🤖 AI Summary
Current large language models often suffer from insufficient factual coverage and fragmented relations when constructing knowledge graphs due to direct extraction approaches. This work proposes a question-answering–driven semantic scaffolding mechanism that explicitly models contextual dependencies and implicit relationships prior to triple extraction by generating 5W1H-guided question-answer pairs, thereby structuring and unfolding document semantics in a principled manner. By introducing question-answer pairs as an intermediate representation—a novel strategy to date—the method effectively mitigates the trade-off between coverage and connectivity.
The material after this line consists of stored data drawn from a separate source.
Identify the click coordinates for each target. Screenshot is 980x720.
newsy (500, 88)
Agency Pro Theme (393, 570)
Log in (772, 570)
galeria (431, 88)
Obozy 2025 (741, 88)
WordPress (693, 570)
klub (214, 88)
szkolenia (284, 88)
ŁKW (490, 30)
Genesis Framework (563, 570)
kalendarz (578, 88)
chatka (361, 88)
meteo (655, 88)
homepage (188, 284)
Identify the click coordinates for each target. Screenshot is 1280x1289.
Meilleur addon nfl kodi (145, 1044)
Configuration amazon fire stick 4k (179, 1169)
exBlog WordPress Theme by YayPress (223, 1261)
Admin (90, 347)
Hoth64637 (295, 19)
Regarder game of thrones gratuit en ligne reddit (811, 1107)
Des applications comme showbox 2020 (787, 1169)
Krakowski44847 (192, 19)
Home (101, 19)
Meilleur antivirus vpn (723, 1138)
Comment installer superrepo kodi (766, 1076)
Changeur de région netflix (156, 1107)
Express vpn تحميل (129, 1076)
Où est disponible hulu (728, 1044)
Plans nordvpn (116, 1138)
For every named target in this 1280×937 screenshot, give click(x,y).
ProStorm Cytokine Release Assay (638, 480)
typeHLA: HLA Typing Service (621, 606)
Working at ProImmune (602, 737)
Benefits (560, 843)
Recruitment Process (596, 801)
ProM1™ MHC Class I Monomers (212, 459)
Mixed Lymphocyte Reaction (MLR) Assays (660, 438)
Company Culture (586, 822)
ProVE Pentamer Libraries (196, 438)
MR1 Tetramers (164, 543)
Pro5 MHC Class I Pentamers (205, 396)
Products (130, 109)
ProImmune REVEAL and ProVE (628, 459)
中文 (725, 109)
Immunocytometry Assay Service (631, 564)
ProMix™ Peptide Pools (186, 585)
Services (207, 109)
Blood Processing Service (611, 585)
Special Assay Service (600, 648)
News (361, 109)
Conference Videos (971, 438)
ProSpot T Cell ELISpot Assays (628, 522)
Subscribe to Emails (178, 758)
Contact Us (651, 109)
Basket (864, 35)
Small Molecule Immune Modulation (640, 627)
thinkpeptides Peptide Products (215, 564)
Evaluated on the MINE benchmark, the approach significantly improves fact retention and graph cohesion, maintaining high coherence even as the scale of the knowledge base expands substantially.
📝 Abstract
Constructing Knowledge Graphs (KGs) from unstructured text provides a structured framework for knowledge representation and reasoning, yet current LLM-based approaches struggle with a fundamental trade-off: factual coverage often leads to relational fragmentation, while premature consolidation causes information loss. To address this, we propose SocraticKG, an automated KG construction method that introduces question-answer pairs as a structured intermediate representation to systematically unfold document-level semantics prior to triple extraction. By employing 5W1H-guided QA expansion, SocraticKG captures contextual dependencies and implicit relational links typically lost in direct KG extraction pipelines, providing explicit grounding in the source document that helps mitigate implicit reasoning errors. Evaluation on the MINE benchmark demonstrates that our approach effectively addresses the coverage-connectivity trade-off, achieving superior factual retention while maintaining high structural cohesion even as extracted knowledge volume substantially expands. These results highlight that QA-mediated semantic scaffolding plays a critical role in structuring semantics prior to KG extraction, enabling more coherent and reliable graph construction in subsequent stages.